Los pupitres del colegio
Los pupitres, con su madera acaramelada y su tapa negra, encerraban un trozo de la personalidad del propietario. Podía haberse inventado hasta una «pupitrología» para deducir, del aspecto de cada mesa, el carácter y el modo de ser de los alumnos.
Los había, casi isabelinos, recargados de estampitas clavadas con chinches; y también herrerianos, presididos en su seriedad por el severo montón de libros forrados de azul fuerte y con todo orden colocados. Existía asimismo el pupitre bohemio, disparatado, donde se mezclaban las canicas del gua con trozos de Gillette, lápices de colores y gomas de borrar. Por haber de todo, hasta existía allá en el confin de la clase -junto a los percheros- el pupitre hospiciano -sin dueño- que, al abrirse, olía a cáscaras de naranja y sólo guardaba entre trozos de papel de plata del chocolate de las meriendas algún mendrugo de pan envejecido y montones de papeluchos pintarrajeados.
Porque por fuera todos eran iguales, con sus agujeros para los tinteros de porcelana y su fino canal para dejar las plumas, pero bastaba abrirlos para comprender que eran entre sí tan diferentes como los chicos que se sentaban en sus tablas y pataleaban sobre las rejillas, dejando entre las maderas el barro seco de los recreos.

El pupitre era también una minúscula prolongación del hogar; de aquel hogar abandonado a la hora gris en que los traperos se enseñoreaban de las calles y uno se despedía de los padres oliendo a cuero de cartera y embozado en la lana picante de una gruesa bufanda. Era el lazo que unía al Colegio con el cuarto de juguetes a donde se llegaba al anochecer con yodo en las rodillas y la preocupación de haber apuntado mal las lecciones para el día siguiente. Era una salpicadura de la propia casa, a veces con recuerdos del último veraneo y esos pequeños tesoros -un bramante, una navaja, un afilalápices- que a menudo se cambiaban por bolas de cristal o recordatorios de primera comunión en los complicados trapicheos de los patios.
El pupitre servía a menudo de asilo y de cómplice. De asilo protector, cuando se hacía preciso ocultar la invencible necesidad de caerse de risa por cualquier incidencia pintoresca y la tapa levantada escondía la carcajada poniendo una barrera entre la hilaridad y el ceño del profesor.
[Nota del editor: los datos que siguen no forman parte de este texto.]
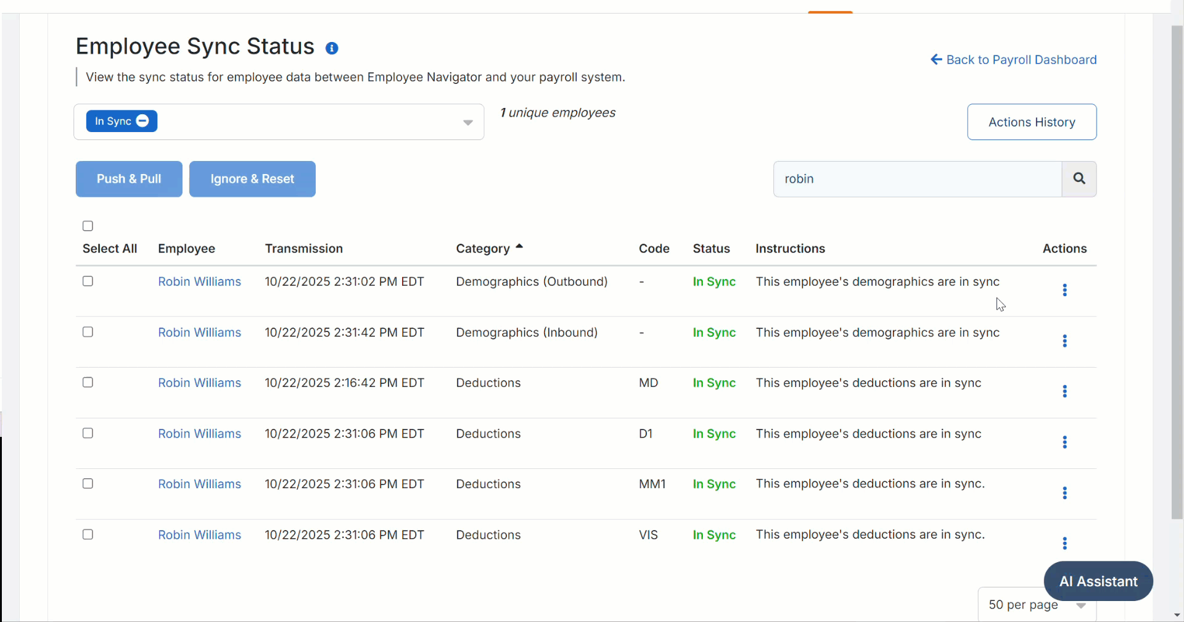Toggle the Select All checkbox
This screenshot has width=1184, height=622.
coord(88,226)
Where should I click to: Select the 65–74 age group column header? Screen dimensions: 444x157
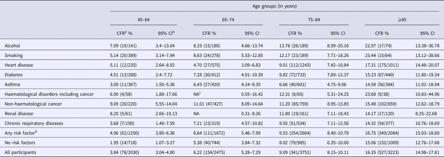(228, 20)
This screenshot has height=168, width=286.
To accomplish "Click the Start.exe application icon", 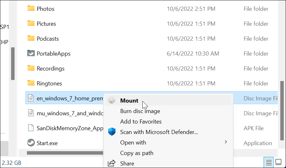I will [31, 143].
De cómplice, cuando en los certámenes escritos se dejaba abierto libro en su interior, para luego dirigir furtivas miradas por una disimulada rendija provocada al levantar levemente la tapa.
En todo caso, confidente u hospitalario, el pupitre era siempre el amigo de todas las horas, guardián del bocadillo de tortilla envuelto en papel de seda y destinado al recreo de media mañana, depósito de las chucherías incalculables, cobijo de las travesuras, consuelo de vergüenzas en la trágica lectura semanal de las notas en que la prevista -y siempre inesperada- entrada de Don Antonio ponía en pie a la clase y daba al silencio dimensiones desconocidas.
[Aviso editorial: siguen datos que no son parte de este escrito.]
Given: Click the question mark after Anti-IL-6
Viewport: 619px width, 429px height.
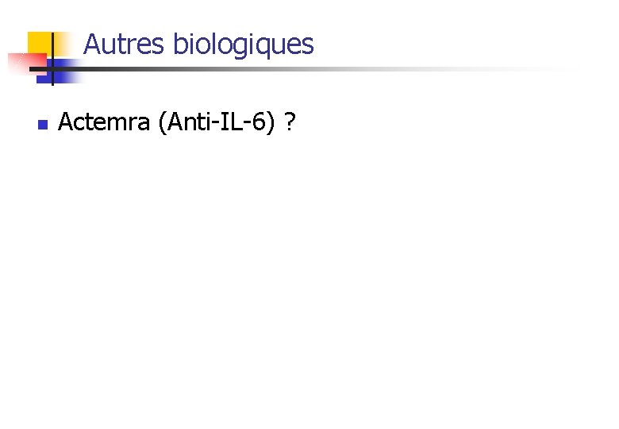Looking at the screenshot, I should tap(290, 122).
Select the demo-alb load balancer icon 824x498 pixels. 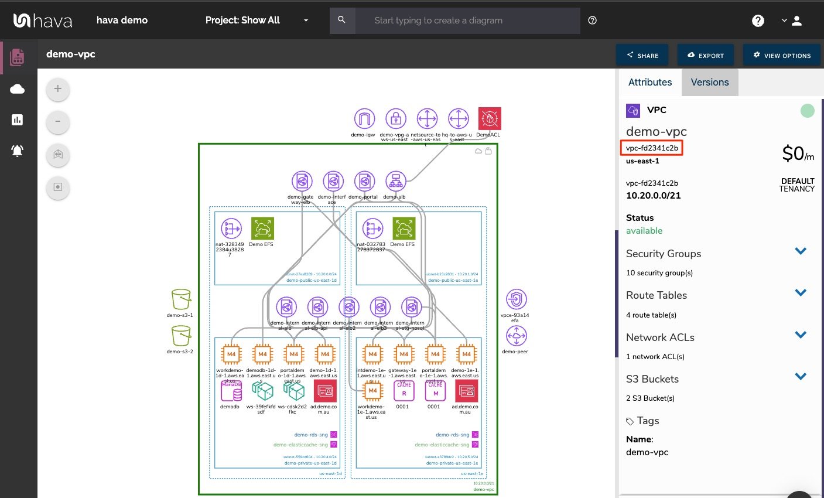coord(395,181)
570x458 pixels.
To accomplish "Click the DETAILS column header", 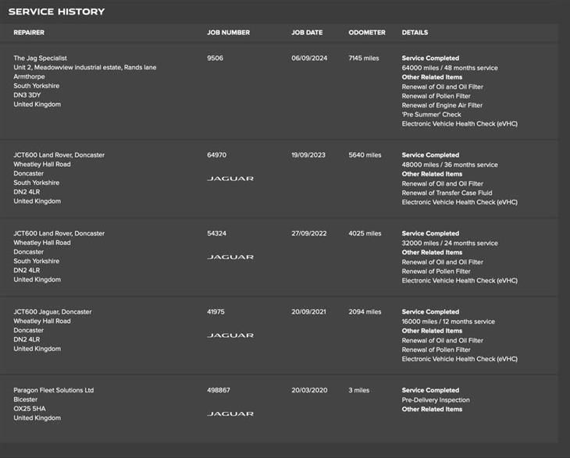I will [x=415, y=33].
¡Ah, lejanos pupitres de la infancia, de la tapa negra y la madera acaramelada, con sus cicatrices de navaja, sus manchas de tinta y su resignada mansedumbre! Trozos de niñez y jirones de las primeras luchas fueron quedando entre vuestras tablas de barco anclado, enredados en las finas astillas que hacía un gillette hostil o guardados en la semioscuridad amable de vuestra panza insaciable.
¡Cuánto os hemos echado de menos años más tarde!… En los escaños universitarios, en las mesas de las escuelas, en los bancos de las academias, en todos los lugares donde no existía respeto «a nuestros sitios», y el sentarse en uno u otro lado quita la personalidad e intimidad al puesto de cada uno.
Erais nuestro pequeño orgullo y nuestro breve espejo. En vosotros se retrataban virtudes y defectos como en los borrosos clisés de aquellas nuestras primeras fotografías hechas con máquinas de cajón en el Retiro.

Pero sois inolvidables porque reflejabais y acogíais no la condición nuestra de mayores sino la de entonces, la de aquellos juguetones fantasmas de nosotros mismos -botas de fútbol, medias caídas, un menchón en la frente- que aún nos parece ver en los patios o en el solar correr tras la pelota. Erais los amigos de nuestra niñez, y los compañeros de la infancia no se olvidan. Un mundo de notas coloradas, Reyes Magos, canicas, dulces, medallas de congregantes y vidrieras de colores sobre blancos pasillos nos liga a vosotros pupitres del colegio, como una mínima telaraña de Walt Disney.